VI Domingo de Pascua                                                                  

 

La alabanza a Dios es una de esas grandes verdades contenidas en la sagrada escritura y que, quizás, por estar tan preocupados en otros asuntos se nos escapa practicarla con frecuencia. En la liturgia de este domingo descubro en la alabanza un hilo conductor contundentemente presente. La antífona de entrada, con un dramatismo intenso, invita a que, con gritos de alegría, se alabe al Señor que ha liberado.

 

Como nos refiere la primera lectura (Hch 8, 5-8. 14-17) es la misma gran alegría con la que Felipe predicó a Cristo en Samaria y que llenó a toda esa ciudad al ver liberados a paralíticos y lisiados.

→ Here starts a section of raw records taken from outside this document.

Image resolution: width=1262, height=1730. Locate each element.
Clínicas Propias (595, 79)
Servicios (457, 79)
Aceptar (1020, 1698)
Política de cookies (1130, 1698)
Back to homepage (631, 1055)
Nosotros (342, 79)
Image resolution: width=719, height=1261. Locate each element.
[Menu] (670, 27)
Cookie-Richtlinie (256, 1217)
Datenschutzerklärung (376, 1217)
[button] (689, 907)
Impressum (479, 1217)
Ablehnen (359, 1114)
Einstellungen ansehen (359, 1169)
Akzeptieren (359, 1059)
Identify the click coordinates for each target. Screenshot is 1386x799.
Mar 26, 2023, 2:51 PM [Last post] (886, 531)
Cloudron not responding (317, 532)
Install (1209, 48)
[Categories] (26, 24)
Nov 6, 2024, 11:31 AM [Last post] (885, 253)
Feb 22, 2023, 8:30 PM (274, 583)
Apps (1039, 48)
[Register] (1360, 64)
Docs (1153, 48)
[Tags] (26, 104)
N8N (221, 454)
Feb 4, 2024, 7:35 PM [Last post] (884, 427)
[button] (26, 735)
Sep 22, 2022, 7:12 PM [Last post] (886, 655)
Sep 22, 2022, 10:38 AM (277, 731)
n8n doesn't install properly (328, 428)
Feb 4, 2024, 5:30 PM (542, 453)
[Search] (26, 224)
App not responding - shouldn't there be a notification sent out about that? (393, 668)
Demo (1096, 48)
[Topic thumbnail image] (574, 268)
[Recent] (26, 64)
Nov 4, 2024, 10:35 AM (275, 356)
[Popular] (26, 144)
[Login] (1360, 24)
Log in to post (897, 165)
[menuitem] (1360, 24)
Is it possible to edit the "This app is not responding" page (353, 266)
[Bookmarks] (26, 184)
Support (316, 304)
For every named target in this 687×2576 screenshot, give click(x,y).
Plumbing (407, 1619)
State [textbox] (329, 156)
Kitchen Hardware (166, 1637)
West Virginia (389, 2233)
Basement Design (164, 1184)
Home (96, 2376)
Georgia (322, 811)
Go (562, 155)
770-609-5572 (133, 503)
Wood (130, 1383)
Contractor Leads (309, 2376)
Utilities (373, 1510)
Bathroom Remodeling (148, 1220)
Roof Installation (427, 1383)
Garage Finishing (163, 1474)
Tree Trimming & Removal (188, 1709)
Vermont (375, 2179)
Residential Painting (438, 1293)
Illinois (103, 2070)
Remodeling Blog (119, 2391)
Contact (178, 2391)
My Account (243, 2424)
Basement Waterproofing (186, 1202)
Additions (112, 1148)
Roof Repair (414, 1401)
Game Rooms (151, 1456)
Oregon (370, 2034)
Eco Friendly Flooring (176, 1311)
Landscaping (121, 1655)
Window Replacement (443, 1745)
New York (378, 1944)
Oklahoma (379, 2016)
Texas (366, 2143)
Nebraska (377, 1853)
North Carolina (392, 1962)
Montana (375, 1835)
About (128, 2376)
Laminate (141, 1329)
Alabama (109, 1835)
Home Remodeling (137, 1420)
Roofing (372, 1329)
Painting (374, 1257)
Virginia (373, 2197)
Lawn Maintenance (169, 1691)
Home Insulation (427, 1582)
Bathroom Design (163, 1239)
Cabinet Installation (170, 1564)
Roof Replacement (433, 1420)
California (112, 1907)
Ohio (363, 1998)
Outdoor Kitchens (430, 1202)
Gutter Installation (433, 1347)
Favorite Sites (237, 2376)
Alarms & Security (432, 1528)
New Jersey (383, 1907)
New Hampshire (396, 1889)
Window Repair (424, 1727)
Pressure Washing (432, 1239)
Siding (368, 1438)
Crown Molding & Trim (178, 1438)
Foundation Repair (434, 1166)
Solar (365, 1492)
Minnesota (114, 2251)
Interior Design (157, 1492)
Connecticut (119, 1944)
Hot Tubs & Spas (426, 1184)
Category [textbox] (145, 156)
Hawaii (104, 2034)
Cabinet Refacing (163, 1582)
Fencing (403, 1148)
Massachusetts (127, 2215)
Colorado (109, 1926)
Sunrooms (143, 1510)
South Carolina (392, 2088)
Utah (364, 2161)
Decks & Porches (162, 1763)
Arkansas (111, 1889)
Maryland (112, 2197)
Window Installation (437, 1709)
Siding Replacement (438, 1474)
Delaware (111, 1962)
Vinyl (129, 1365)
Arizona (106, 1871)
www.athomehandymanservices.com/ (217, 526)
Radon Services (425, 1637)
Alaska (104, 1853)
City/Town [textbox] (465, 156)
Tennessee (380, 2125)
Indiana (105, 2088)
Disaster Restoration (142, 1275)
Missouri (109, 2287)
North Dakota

La oración colecta en su petición de continuar celebrando con intenso fervor la Pascua de Cristo encierra la misma dimensión doxológica. El salmo de esta celebración (Sal 65) es un canto de alabanza que insistentemente invita a la aclamación, a la glorificación, a la admiración, a la postración, a la honra, a la alegría por las cosas admirables que ha hecho el Señor, entre las que se destaca no haber apartado nunca su misericordia. También los pocos versos de la segunda lectura (1 Pe 3, 15-18) el apóstol Pedro los abre con la invitación a glorificar desde el corazón a Cristo el Señor; ese que siendo justo, como el mismo apóstol señala, murió por los injustos, para conducirnos a Dios. Por su parte, la oración para después de la comunión pide que se infunda en nuestros corazones la fuerza de la salvación recordándonos que ese es el motivo de alabanza de todo seguidor de Cristo.

 

La página evangélica (Jn 14, 15-21) podría parecer que nos lleva a aquello que en muchas ocasiones sofoca la alabanza: el cumplir mandamientos. Ciertamente hay que ser cauteloso con poner todo el énfasis en la ley y no en la experiencia del amor. El condicionamiento que Cristo expresa: “si me aman”, hace de su enseñanza una novedosa y totalmente diversa a las costumbres legalistas de los fariseos. Cuando el énfasis es en la experiencia del amor se descubren y se van narrando los motivos que permiten alabar. Si el Antiguo Testamento recuerda constantemente la liberación de la esclavitud y la entrada en la tierra de promisión como motivo de alabar a Dios, en el Nuevo Testamento y con Cristo se tienen los nuevos motivos de la alabanza: El Padre que amó tanto hasta entregar a su Hijo; Cristo que amó hasta al extremo que entregó su vida; el Espíritu que levanta a Cristo de la muerte y que permanece presente en su pueblo.

 

En los avanzados días de Pascua se podría correr el riesgo de perder la euforia inicial de la vigilia pascual. ¡No perdamos la fuerza; contemos las maravillas de Cristo! Por más hostil o réprobos que parezcan algunos, como parecían los samaritanos para los judíos, hay un Espíritu que quiere darse a conocer; como Pedro y Juan sintámonos enviados. Con el salmista contemos las cosas admirables que ha hecho el Señor; requiramos que se le tribute una alabanza gloriosa. En nuestros momentos de oración personal más que recordar nuestros dolores, infidelidades, las incongruencias de nuestras vidas o hasta lo difícil que es la vida, hemos de recordar las grandes y constantes obras que ha tenido el Señor y la oración tendrá un sabor diverso. La celebración de la Eucaristía, que es el culto de alabanza por excelencia que permite rememorar todas las obras que el Padre, en Jesucristo, por medio del Espíritu ha realizado, no la rebajemos a una mera normativa que cumplir. Sino que, desde la intimidad más profunda del corazón, como ha sugerido el apóstol en la segunda lectura, vengamos a glorificarle solo a Él. Y porque nos ha amado primero, vengamos a renovar el amor que le tenemos. Así desde la experiencia del amor aunque el mundo no le vea, como ha dicho Jesús, nosotros sí le veremos. Y como le vemos, entonces, démosle gloriosa alabanza.